When this happens to us, I try everything ending up back with nursing dd in the sling. Sometimes what didn't work earlier will work later. DD will usually wake more if I turn the light on to change her, but what can you do?
Thanks for the advice everyone. Unfortunately things keep getting worse. I found a way for me to put DS to sleep pretty easily but he won't stay asleep. He might have the odd nap during the day and he'll do 2 2 hour stretches at night where I only have to shush him back to sleep a couple times and he stays asleep but other than that he is waking up constantly. And I mean constantly. He wakes up every few minutes. I mean fully awake and having to be put back to sleep. And this goes on all night! I don't know how I can keep doing this. I am so so tired and frustrated. And yes i've tried an elimination diet. Oh and this is with me holding him too that he wakes up this ofen. Doesn't matter if I hold him, lay him on his belly, put him in a swing, drive in the car, swaddle him whatever, he keeps waking
I have no advice beyond what's been given here already, but I couldn't read without sending you hugs -- hang in there!!

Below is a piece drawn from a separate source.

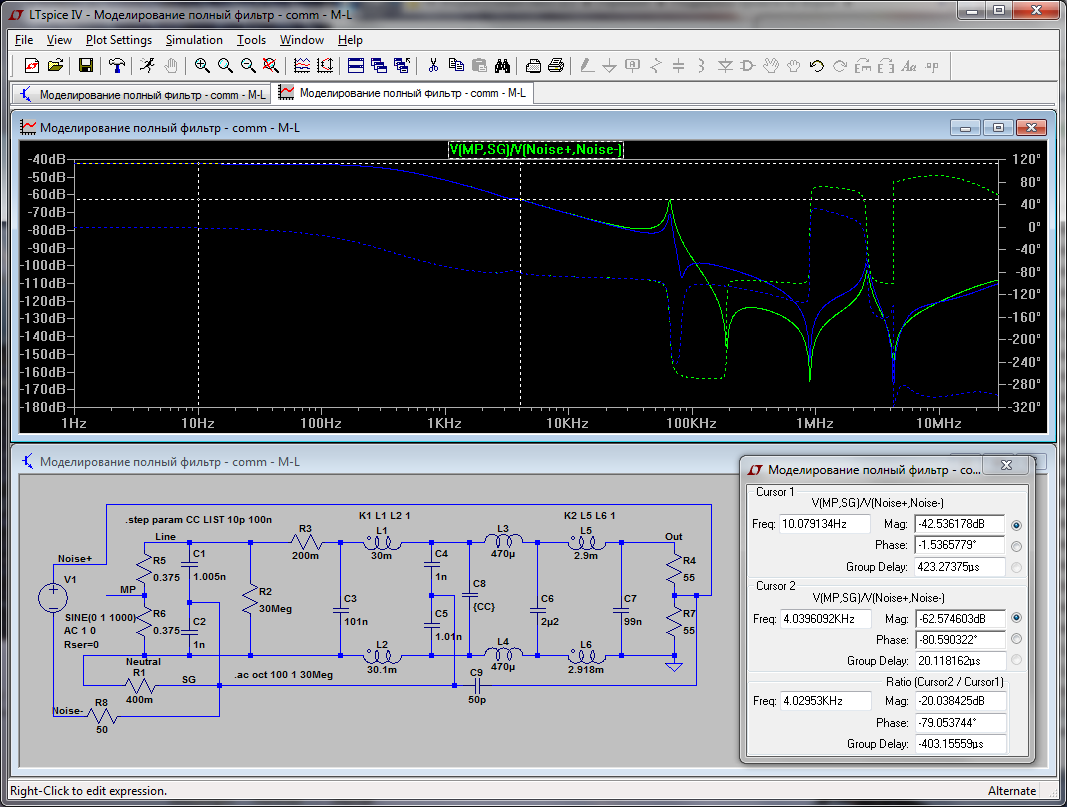1067x807 pixels.
Task: Select the Zoom in magnifier tool
Action: pyautogui.click(x=203, y=66)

Wow, that really sounds difficult. There's really nothing that helps him stay asleep longer than a few minutes? Do you have a wrap carrier and have you tried walking with him in that? My dd likes to sleep in ours.
How is his nursing and weight gain? Is he gaining enough weight and does he seem to nurse efficiently? I'm asking because my LO was very wakeful during the week we were having milk transfer issues and she was hungry all the time. When I got her latching better and she started getting full, she would get the "milk coma" and I was able to settle her that way.
Any other issues that could cause problems? Too cold or too warm? (My dd likes to be really warm when she sleeps.) Pain from some cause? With that much waking and crying you need some detective work to figure out what's up (which is pretty hard to do in a sleep-deprived state, I know.)
This will be counter to what people have been guessing so far, but now I wonder if he's getting too much stimulation near you and would sleep better by himself? (My brother slept best by himself even as a tiny baby -- he's still a loner! LOL) One time I was running around taking care of my other 2 and let my little one cry frantically for longer than I wanted to (maybe 10 minutes?). I was surprised to find that she fell asleep and stayed asleep for a good 2 hours after that, so I guess she was just tired out and needed to rest. I'm not an advocate of cry-it-out, but if you let him cry for a few minutes does he go to sleep then? (It's worth experimenting.)
I also agree that sleep begets sleep. All three of mine have slept better at night when they get more naps during the day. The only issue there is I never let them nap longer than 2 hours or so when they were so little; I'd actually wake them up to change and nurse them (just to get their days and nights organized).
Good luck and I hope things settle down soon!